Apr

12

The Donatello’s David restored in Florence

By admin

from 29th November 2008 at 08:15 a.m. to 23rd November 2009 at 1:50 p.m.

Donatello’s David

On November 29th, 2008 Donatello’s restored David was returned to public view at the Bargello National Museum in Florence.
donatello The Donatellos David restored in Florence
The restoration was carried out in a worksite open to the public in the Donatello Room of the Bargello National Museum (where the work has been on display since 1887), with the funding of the Civil Defence Department of the Prime Minister’s Office, by agreement with the Tuscan Regional Council, the Ministry for the Cultural Heritage and Activities and the Soprintendenza Speciale per il Patrimonio Storico, Artistico ed Etnoantropologico e per il Polo Museale della città di Firenze. The restoration was designed to mark the 40th anniversary of the Florence flood (4 November 1966).

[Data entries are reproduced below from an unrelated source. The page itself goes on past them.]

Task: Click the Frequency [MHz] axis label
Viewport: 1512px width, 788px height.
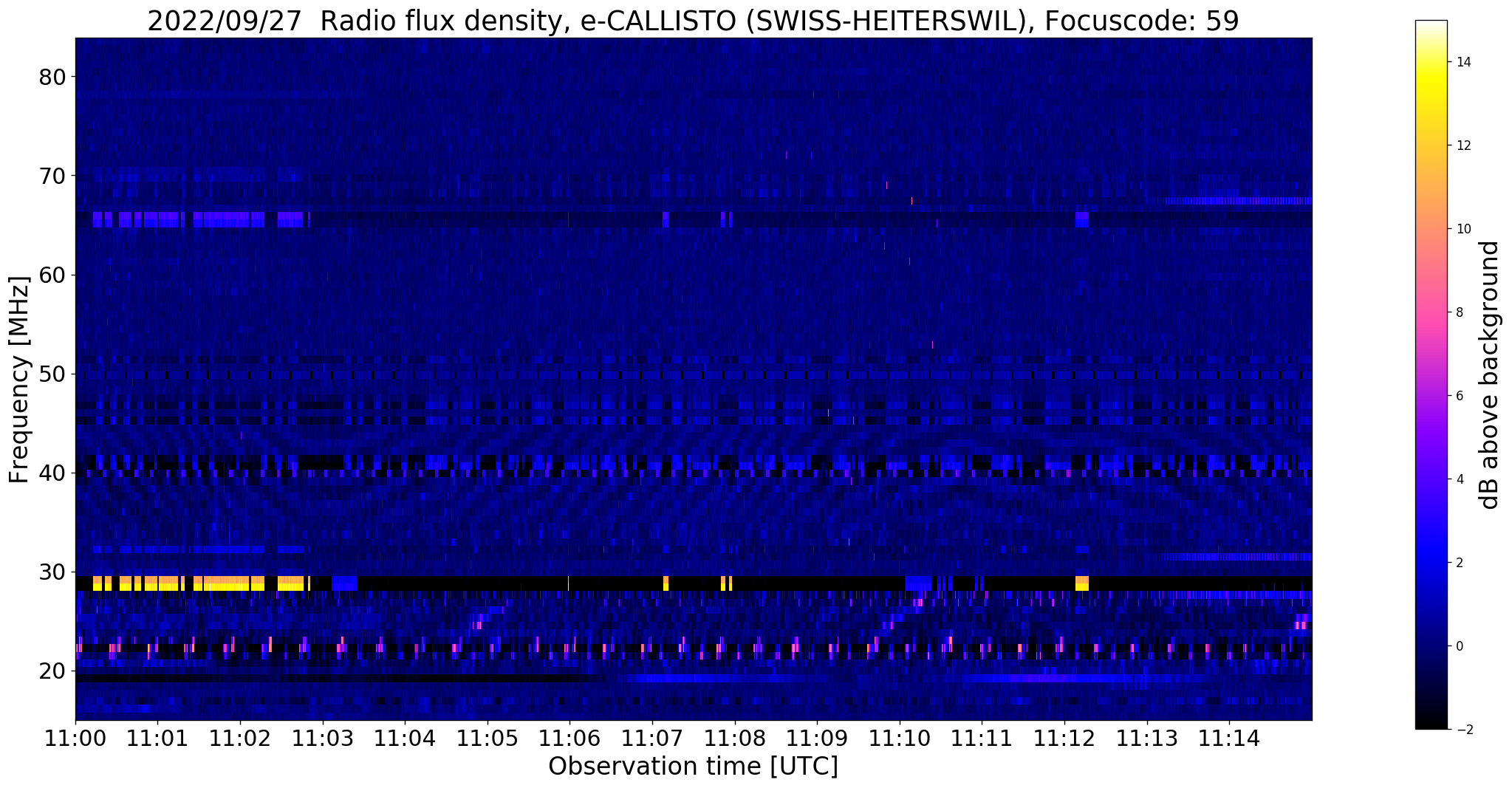Action: pyautogui.click(x=19, y=379)
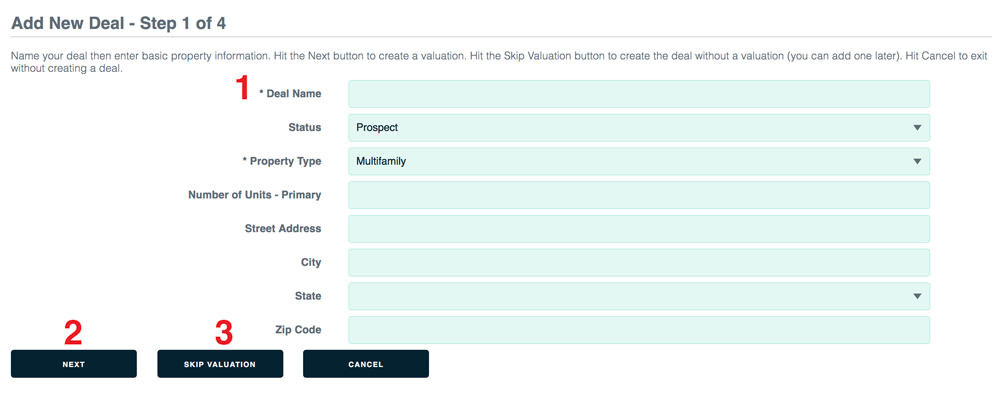The width and height of the screenshot is (1000, 394).
Task: Select the City input field
Action: coord(638,262)
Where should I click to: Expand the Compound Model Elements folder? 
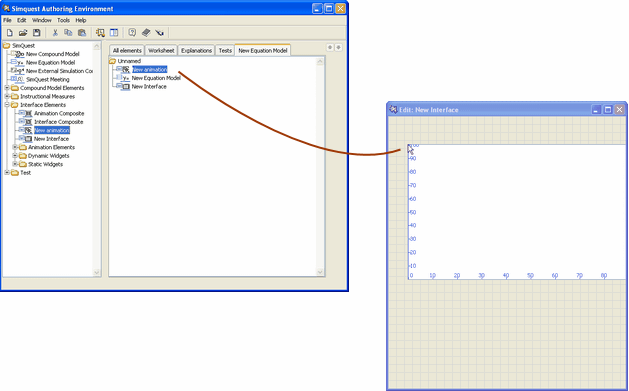(x=7, y=87)
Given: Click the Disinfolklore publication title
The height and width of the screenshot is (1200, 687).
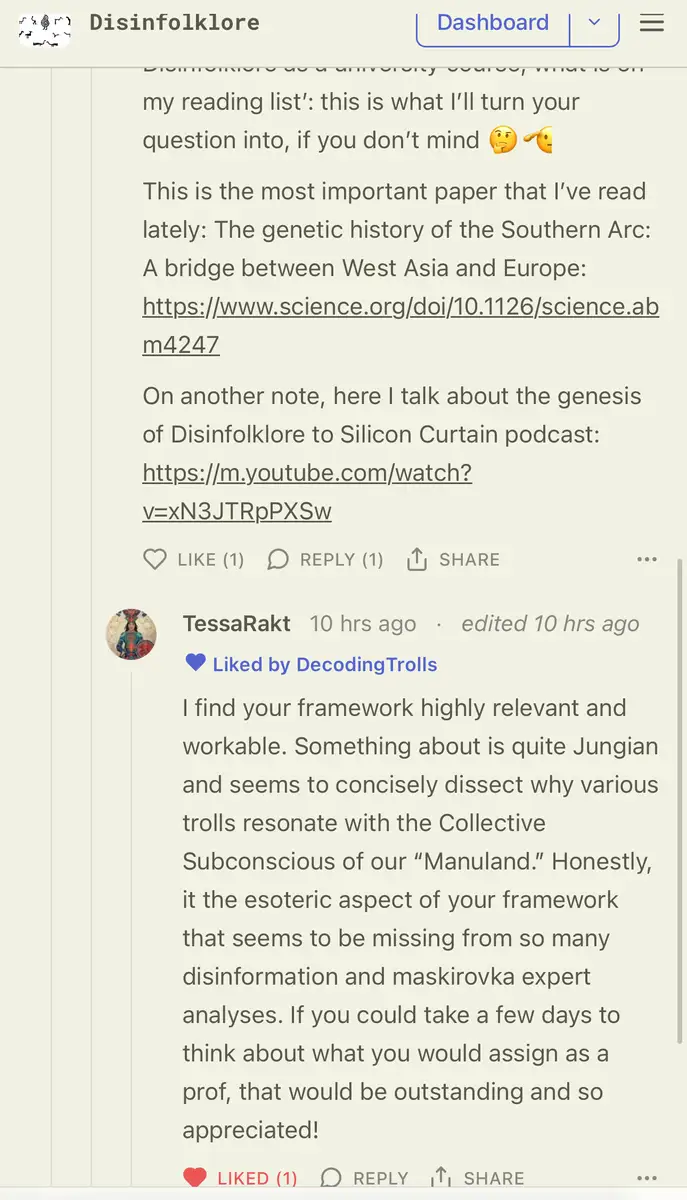Looking at the screenshot, I should pos(174,22).
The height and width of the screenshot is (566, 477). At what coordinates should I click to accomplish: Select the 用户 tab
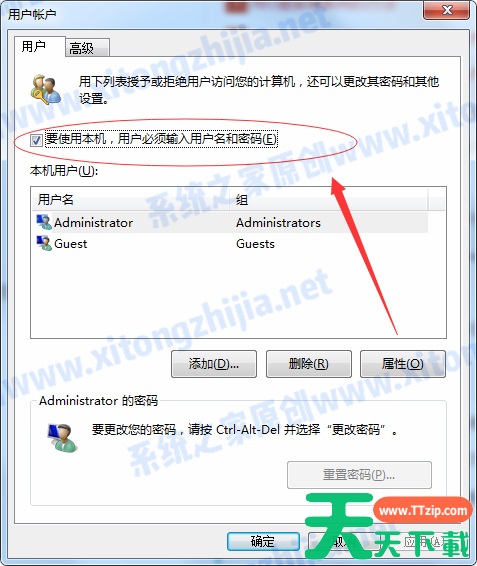pos(40,46)
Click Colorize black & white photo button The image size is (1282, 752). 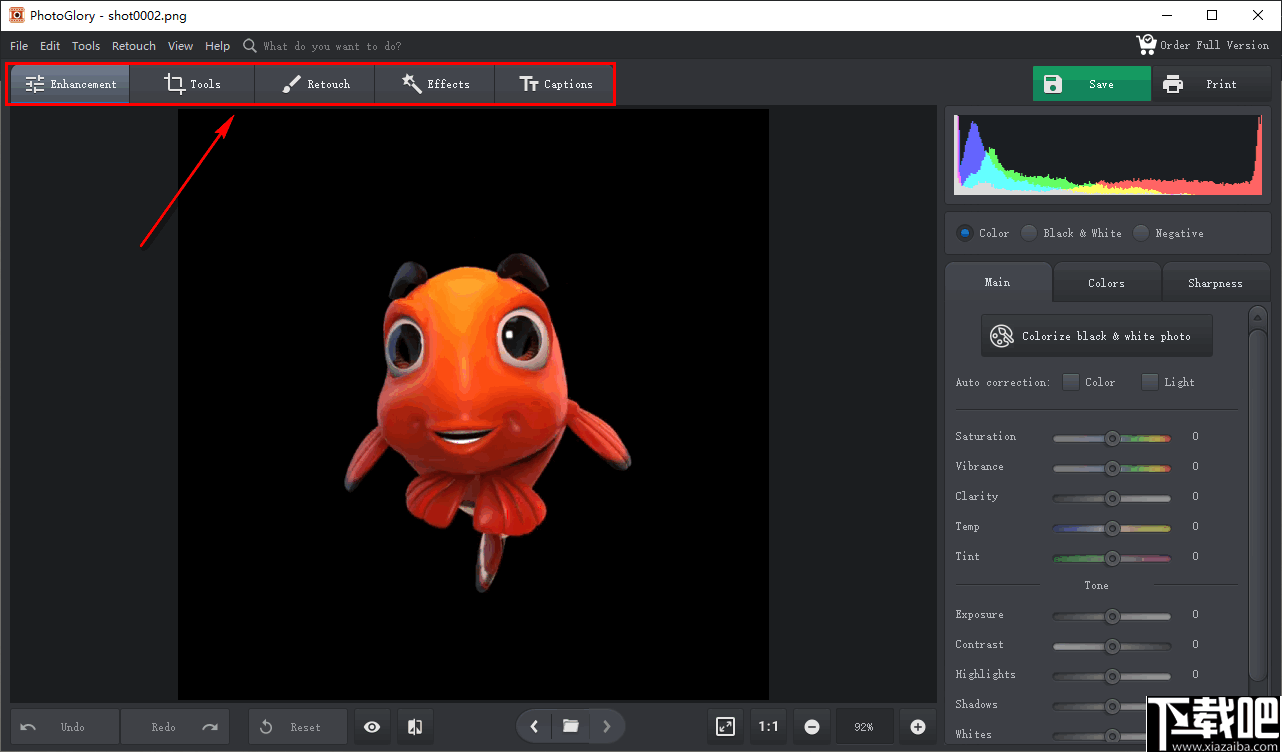(x=1096, y=336)
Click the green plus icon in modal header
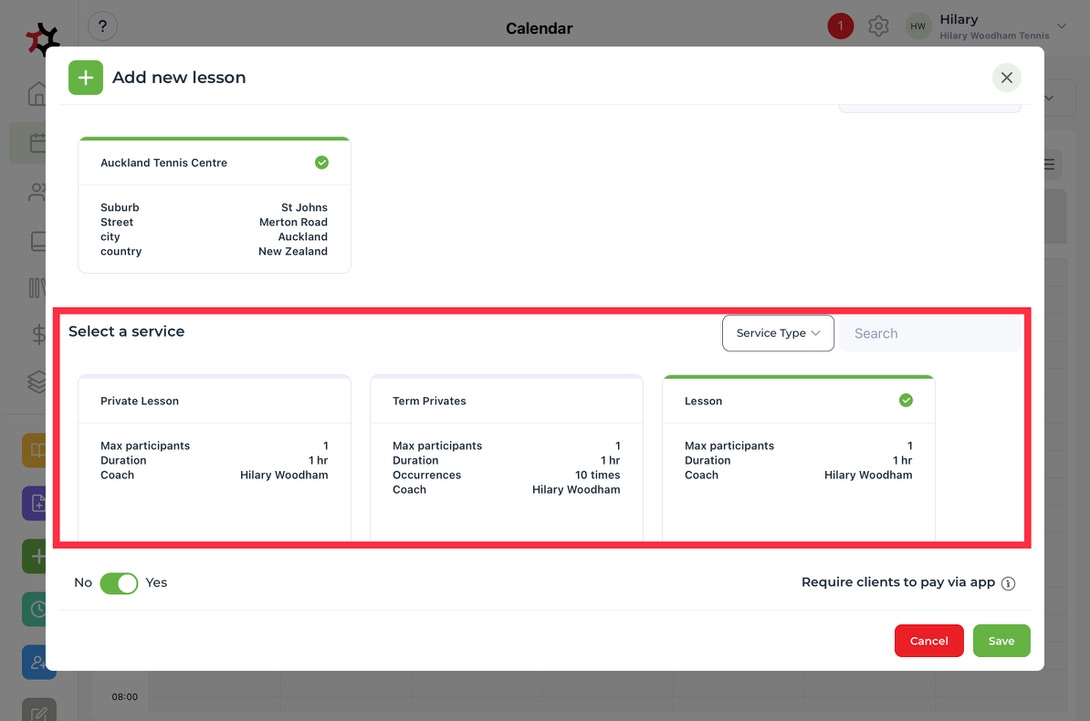 [86, 78]
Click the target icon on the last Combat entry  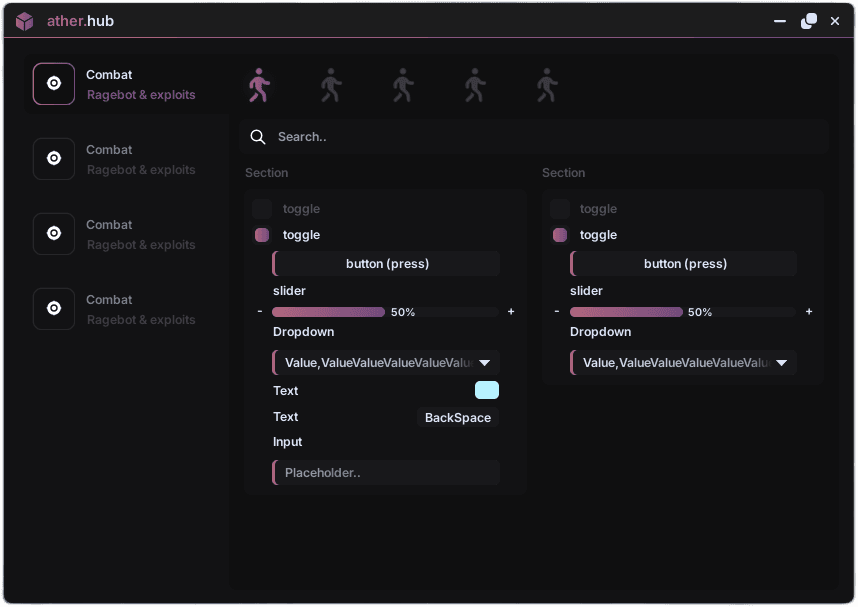tap(53, 308)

Donatello’s bronze David (1386-1466) is one of the most famous and greatly admired works of the entire fifteenth century, but there is no documentary evidence regarding its execution. It is specifically recorded for the first time in the centre of the courtyard of Palazzo Medici only in 1469.
Almost certainly commissioned by Cosimo il Vecchio and possibly initially housed in the “old house” of the Medici, from around 1459 up to 1495 it occupied this place of honour in the new Medici palazzo, which was completed by Michelozzo in 1455.

In view of the silence of the sources, the opinions of scholars apropos the chronology of the work have always been conflicting, oscillating from the late twenties to well beyond the mid-century. The theory that is currently considered most plausible places the David in the years immediately preceding Donatello’s departure for Padua (1443), also in view of the close formal affinity with other works by the artist datable between the end of the fourth and the start of the fifth decade of the century. Whatever the significance that the artist and the commissioner intended to give to the figure, what Donatello created was a totally original image of the young shepherd-hero of the Bible, protector of the Florentine Republic: an adolescent youth whose unripe nudity alludes to the humility and courage that can defeat pride and brute force.

For at least a century, the David had not undergone any restoration operations, with conservation intervention limited to ordinary maintenance. The importance of the work, the delicacy of the modelling and the presence of vestiges of the original gilding executed using the extremely delicate oil-gilding (missione) technique had up to then made an operation of intensive cleaning appear inopportune. In recent years, however, the new methods employed in the restoration of Renaissance bronzes (with the use of lasers) have made it possible to address intervention on Donatello’s masterpiece with the guarantee of a perfect result. This is now amply demonstrated by the retrieval of the gold, above all on the hair, and even of the chromatic quality of the original patina. The restoration and the scientific discoveries – of both an historic and technical nature – that emerged on the occasion are documented in the lavishly illustrated catalogue, which includes articles by the scholars and specialists who collaborated on the restoration performed at the Bargello National Museum from June 2007 to November 2008.